The Government Accountability Office (GAO) has recognized in its bid protest decisions that following the rule of two for orders issued under the FSS program is entirely at the procuring agency’s discretion, and thus a non-protestable issue due to the inapplicability of FAR part 19 procedures to FSS procurements. In B-42276.2, a decision dated September 15, 2025, the GAO issued a dismissal for failure to state a valid basis of protest when the protester challenged the agency’s decision not to follow the rule of two for an order issued under the FSS program. The Department of State issued the underlying request for quotations (RFQ) to support its refugee processing center office operations to holders of the General Services Administration’s (GSA) Multiple Award Schedule (MAS) IT schedule contract. After conducting market research and obtaining approvals from the Small Business Administration (SBA) and the State Department’s Office of Small and Disadvantaged Business Utilization (OSDBU), the agency decided to conduct the procurement on an unrestricted basis. Later, following the issuance of Executive Orders 14163 and 14169, the agency decided to amend the solicitation, reduce overall staffing by 55 percent, and designate one of the nine functional areas as inactive. Despite the reduced level of effort, the CO decided to maintain the RFQ’s unrestricted status, noting that the program still needed a business capable of scaling to a $30 million annual contract.
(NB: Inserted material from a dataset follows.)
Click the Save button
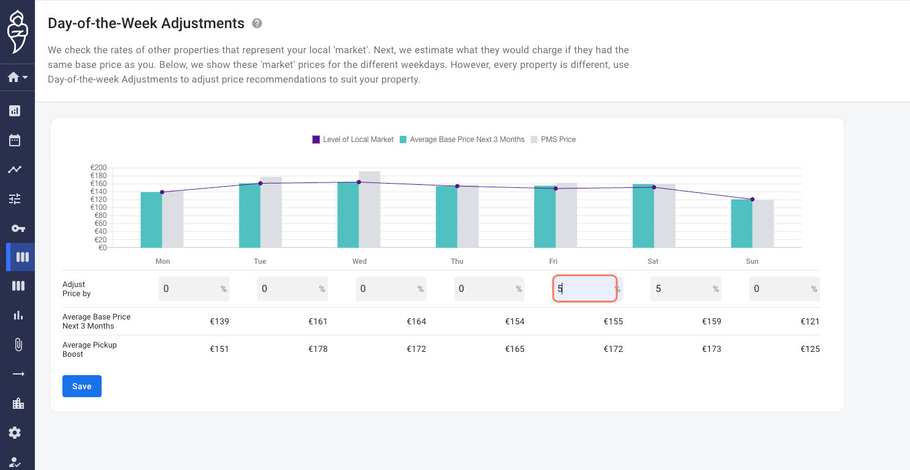This screenshot has height=470, width=910. 82,386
Following the submission of revised quotations from GSA MAS IT vendors, the agency made an award decision, which was timely protested. Among other arguments, the protester contended that it was unreasonable for the agency not to conduct additional market research and perform a new rule of two analysis even after the scope of the requirements had been significantly reduced. In support of its argument, the protester cited the Small Business Act, 15 U.S.C § 644(a), as implemented by FAR 19.502, which is relocated to FAR 19.104 under the FAR overhaul. In this regard, while the protester did not argue that the State Department was required to set-aside the procurement, it nevertheless maintained that the agency was required to follow FAR part 19 procedures because the incumbent effort was itself a small business set-aside and the State Department had chosen to perform a set-aside analysis as part of its initial procurement strategy. Stated another way, the protester argued that by engaging in the process of making a set-aside determination, including obtaining SBA and OSDBU approvals, the agency had waived its discretion to follow FAR part 19 procedures and was now subject to the rule of two and other small business regulations.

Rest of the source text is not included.